:: Excerpted text ::
One issue that wasn’t discussed: the Iran deal, which turned into a vicious partisan fight in Washington over the past year and which has been a main catalyst of the rift with Obama that necessitated Netanyahu’s bridge-mending visit. And progressives were already reacting on Twitter as the event was going on, criticizing Tanden for going soft on Netanyahu, in their view.
Netanyahu was speaking to an audience filled with Democratic bigwigs like former Obama adviser David Axelrod and former Rep. Jane Harman, as well as pro-Israel community officials like AIPAC director Howard Kohr. Though a small group of protesters huddled outside in the rain, indoors the event went smoothly — perhaps in part because CAP had given staffers the option to work from home today.
“As you experienced first hand, security was extremely tight and there were additional measures that would potentially inconvenience staff, so we gave them the option to telework,” said CAP spokesman Tom Caiazza.
Last week, CAP staffers openly took issue with the organization’s decision to host Netanyahu, issuing a joint statement criticizing the event in an all-hands meeting on Friday, Foreign Policy reported. “Some of us think this event shouldn’t be happening at all and others think a broader discussion of this with CAP family should have happened before this major decision,” the statement read, according to The Nation.

:: Problems to solve ::
1. Answer these from the Netanyahu excerpt above, one line each:
(a) Which issue does the excerpt say wasn't discussed at the event?
(b) Who is identified as the CAP spokesman?
(c) On what day did CAP staffers issue their joint statement criticizing the event?
2. Reproduce word for word the stretch of the Netanyahu excerpt above from "One issue that" through "in their view.".
3. List every person named in the Netanyahu excerpt above, using each name as the excerpt gives it.

:: Information given ::
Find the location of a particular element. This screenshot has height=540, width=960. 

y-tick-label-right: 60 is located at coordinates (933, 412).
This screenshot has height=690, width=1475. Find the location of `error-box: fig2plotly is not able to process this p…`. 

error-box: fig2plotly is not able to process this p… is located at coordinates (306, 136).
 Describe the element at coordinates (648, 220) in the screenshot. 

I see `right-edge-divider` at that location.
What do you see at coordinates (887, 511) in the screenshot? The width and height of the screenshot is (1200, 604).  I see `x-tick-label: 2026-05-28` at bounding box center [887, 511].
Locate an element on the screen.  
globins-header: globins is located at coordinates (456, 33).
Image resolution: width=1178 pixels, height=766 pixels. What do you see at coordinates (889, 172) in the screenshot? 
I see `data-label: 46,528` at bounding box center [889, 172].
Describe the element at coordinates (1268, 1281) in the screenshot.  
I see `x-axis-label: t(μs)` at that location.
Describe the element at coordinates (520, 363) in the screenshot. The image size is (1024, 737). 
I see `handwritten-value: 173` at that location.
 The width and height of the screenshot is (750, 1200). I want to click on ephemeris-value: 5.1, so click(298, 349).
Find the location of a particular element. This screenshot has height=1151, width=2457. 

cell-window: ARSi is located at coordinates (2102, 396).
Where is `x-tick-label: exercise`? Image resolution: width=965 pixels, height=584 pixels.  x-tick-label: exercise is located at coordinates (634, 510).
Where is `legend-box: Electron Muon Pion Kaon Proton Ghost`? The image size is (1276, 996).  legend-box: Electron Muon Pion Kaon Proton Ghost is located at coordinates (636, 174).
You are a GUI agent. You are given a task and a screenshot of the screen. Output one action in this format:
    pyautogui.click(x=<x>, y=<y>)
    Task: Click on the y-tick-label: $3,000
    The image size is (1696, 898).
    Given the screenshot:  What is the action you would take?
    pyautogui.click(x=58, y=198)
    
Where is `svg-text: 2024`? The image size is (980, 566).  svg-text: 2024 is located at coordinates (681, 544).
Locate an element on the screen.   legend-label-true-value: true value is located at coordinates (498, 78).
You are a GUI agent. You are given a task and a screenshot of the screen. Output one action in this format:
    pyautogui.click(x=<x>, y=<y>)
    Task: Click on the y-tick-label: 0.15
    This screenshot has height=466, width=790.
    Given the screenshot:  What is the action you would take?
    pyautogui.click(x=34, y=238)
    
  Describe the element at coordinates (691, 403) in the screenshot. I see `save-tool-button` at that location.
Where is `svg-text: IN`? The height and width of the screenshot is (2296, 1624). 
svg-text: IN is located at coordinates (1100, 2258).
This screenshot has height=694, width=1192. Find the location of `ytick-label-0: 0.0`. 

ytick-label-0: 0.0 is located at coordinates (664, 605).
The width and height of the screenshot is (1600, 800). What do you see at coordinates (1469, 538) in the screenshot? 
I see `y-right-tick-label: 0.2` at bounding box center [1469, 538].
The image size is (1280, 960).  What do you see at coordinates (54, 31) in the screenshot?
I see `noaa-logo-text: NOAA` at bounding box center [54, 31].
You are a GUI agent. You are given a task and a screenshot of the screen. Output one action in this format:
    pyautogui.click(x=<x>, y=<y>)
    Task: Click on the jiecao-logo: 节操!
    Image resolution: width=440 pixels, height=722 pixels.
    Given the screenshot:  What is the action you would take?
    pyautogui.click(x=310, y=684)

:: Answers given ::
1.
(a) The Iran deal
(b) Tom Caiazza
(c) Friday

2.
One issue that wasn’t discussed: the Iran deal, which turned into a vicious partisan fight in Washington over the past year and which has been a main catalyst of the rift with Obama that necessitated Netanyahu’s bridge-mending visit. And progressives were already reacting on Twitter as the event was going on, criticizing Tanden for going soft on Netanyahu, in their view.

3.
Netanyahu
Obama
Tanden
David Axelrod
Jane Harman
Howard Kohr
Tom Caiazza